Flask-LightDFS is an extension, distributed storage system, for Flask. It aims to realize the distributed storage of files locally, and it is very simple and easy to use.
Since system may not support authentication, different clients don't know what files others have already uploaded, thus may cause duplicate file name, and the dfs will be confused to fetch the right file.
So LocalDFS allocate a unique key (id) for each file as it is uploaded. Client must store the file-id to access the file.
Suppose that there are multiple machines have been deployed (cluster), then we should identify each machine when allocating file partition and searching for file partition.
The simplest way is to use IP ADDRESS, but machine's ip address may be not static. For example, supposed machine A holds ip A at startup, but after rebooting, its ip address changes to ip B. Since other machines don't know that ip B is machine A, it will cause big chaos.

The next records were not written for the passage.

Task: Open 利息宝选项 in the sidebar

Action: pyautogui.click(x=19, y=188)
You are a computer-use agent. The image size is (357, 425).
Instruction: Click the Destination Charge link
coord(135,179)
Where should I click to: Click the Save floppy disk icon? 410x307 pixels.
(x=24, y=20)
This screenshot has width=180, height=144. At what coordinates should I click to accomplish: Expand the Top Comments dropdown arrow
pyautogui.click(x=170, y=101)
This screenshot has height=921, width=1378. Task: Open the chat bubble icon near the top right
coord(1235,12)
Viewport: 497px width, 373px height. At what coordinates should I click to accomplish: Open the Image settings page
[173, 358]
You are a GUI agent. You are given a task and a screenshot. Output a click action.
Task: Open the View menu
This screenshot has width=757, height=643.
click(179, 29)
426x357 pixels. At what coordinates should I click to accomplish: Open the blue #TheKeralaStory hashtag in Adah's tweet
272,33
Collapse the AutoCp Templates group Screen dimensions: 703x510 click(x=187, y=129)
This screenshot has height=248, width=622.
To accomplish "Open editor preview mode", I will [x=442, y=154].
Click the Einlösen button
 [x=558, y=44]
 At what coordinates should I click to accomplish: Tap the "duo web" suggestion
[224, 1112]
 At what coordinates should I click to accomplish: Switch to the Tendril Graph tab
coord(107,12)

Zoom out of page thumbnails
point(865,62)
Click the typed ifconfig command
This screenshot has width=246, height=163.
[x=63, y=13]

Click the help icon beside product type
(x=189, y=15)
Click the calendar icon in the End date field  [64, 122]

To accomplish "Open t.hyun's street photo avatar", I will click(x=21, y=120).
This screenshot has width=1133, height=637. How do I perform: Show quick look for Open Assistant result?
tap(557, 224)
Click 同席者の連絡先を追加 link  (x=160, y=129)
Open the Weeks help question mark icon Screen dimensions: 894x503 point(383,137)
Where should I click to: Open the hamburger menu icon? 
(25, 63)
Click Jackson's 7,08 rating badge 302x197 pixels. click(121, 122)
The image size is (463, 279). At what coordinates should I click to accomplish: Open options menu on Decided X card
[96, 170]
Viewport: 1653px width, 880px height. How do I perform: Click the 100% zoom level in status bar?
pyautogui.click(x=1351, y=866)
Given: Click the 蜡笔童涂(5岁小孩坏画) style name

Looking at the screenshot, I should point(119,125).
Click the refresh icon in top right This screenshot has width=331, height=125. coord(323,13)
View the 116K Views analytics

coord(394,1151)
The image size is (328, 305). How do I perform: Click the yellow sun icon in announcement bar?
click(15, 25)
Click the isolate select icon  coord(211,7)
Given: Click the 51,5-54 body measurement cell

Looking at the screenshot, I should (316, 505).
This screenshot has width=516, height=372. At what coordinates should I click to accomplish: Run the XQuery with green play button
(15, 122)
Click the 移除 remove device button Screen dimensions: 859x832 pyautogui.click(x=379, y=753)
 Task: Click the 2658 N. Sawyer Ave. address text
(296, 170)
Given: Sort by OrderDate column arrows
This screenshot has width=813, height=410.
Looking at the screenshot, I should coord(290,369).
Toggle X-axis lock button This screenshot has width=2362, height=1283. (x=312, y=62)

So LocalDFS requires a more stable identifier, which must be preserved persistently. LocalDFS allocate a unique key (id) for each machine in the cluster, and each machine storages the machine-id in it's disk, so the id won't be changed or dicarded in most failure.
In addition, each machine will keep an [IP]-[Machine-ID] map, a [Machine-ID]-[IP] map and other useful data structure in memory, this map records mapping relationship of every machine.
In order to avoid the problem caused by the changes of ip, LocalDFS will check the machine-id while sending data to an ip, if the machine-id doesn't match the [IP]-[Machine-ID] map, it will update the information in map, and then choose a new machine-id to send data.
How to select a machine to allocate file, and manage the allocation information is an important part in almost every distributed storage system. In LocalDFS, we use hashing on file-id to generate a hash-value, and then use consistent-hashing algorithm to select the proper machine to store the file.
The key in LocalDFS's consistent-hashing algorithm is to build the Hash Ring, which requires the current machine must have the all machine-ids of in cluster. At startup, none of machine has a machine-id, and the [IP]-[Machine-ID] map is empty. First, the current machine polls each machine in cluster to ask for it's machine-id, if a machine replys that it doesn't have a machine-id, then the current machine will generate an id for it. Secondly, the current machine recieved all the machine-ids and build a complete [IP]-[Machine-ID] map. Finally, the current machine sorts all machine-ids, then a hash ring is builded.
And the whole work-flow of "storing a file" is like:
- User provide a list of IPs (IP List) in code, then several machines run the code. That means all machines/nodes is equivalent and knows how to access others.
- A client sends a request about storing a file segment, a server (eg. ip-1) recieves this request, then uses a hash function to generate a file-id for this file, and then return the file-id to the client. The client need to remember the file-id to access the file in the future.
- The server need to decide which machine to storage the file. It use another hash function on file-id to generate a hash-value, then build and check the Hash Ring to find a proper machine.
LocalDFS temporarily does not support strong fault tolerant, that means LocalDFS won't make replica for each file partition.
However, users can implement fault tolerant strategy, such as calling the storage/query API for saveral times using different hash functions.